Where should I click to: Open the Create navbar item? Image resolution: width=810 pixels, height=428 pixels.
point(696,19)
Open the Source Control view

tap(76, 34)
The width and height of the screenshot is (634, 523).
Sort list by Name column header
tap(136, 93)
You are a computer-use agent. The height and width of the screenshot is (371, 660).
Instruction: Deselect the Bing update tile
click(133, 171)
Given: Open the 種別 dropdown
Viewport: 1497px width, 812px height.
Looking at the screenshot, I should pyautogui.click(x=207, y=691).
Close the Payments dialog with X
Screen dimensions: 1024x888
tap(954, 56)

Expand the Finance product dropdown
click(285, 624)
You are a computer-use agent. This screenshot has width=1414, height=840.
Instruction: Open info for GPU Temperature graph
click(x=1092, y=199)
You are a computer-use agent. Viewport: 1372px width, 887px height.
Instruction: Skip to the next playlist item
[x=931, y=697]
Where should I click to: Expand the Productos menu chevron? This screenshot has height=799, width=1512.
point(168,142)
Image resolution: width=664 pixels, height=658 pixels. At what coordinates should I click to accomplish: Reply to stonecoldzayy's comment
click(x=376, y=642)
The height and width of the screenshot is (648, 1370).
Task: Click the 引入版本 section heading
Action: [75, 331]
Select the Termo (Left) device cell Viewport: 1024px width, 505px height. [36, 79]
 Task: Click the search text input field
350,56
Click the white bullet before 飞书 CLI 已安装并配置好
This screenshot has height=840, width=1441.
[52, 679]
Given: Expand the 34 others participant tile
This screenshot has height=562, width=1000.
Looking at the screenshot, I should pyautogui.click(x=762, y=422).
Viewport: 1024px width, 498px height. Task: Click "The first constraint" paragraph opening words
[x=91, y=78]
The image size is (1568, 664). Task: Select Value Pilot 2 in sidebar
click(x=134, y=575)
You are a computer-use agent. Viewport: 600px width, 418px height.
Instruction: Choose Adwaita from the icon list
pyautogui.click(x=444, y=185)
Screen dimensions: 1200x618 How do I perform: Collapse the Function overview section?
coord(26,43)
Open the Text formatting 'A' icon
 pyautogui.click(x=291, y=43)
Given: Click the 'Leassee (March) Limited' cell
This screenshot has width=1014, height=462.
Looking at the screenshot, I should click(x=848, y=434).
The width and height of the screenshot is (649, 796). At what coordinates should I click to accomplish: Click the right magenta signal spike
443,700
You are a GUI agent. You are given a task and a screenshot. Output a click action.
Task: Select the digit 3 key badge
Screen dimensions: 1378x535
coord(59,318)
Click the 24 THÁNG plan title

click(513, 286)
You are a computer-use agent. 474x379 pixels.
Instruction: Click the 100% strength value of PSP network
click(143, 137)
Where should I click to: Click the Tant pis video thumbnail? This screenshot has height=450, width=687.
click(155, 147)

----------

:: Assignment ::
Once you find the line with "Image resolution: width=664" above, print it and every line after it up to and including the line with "Select the Termo", exactly as written and nothing else.

:: Written solution ::
Image resolution: width=664 pixels, height=658 pixels. At what coordinates should I click to accomplish: Reply to stonecoldzayy's comment
click(x=376, y=642)
The height and width of the screenshot is (648, 1370).
Task: Click the 引入版本 section heading
Action: [75, 331]
Select the Termo (Left) device cell Viewport: 1024px width, 505px height. [36, 79]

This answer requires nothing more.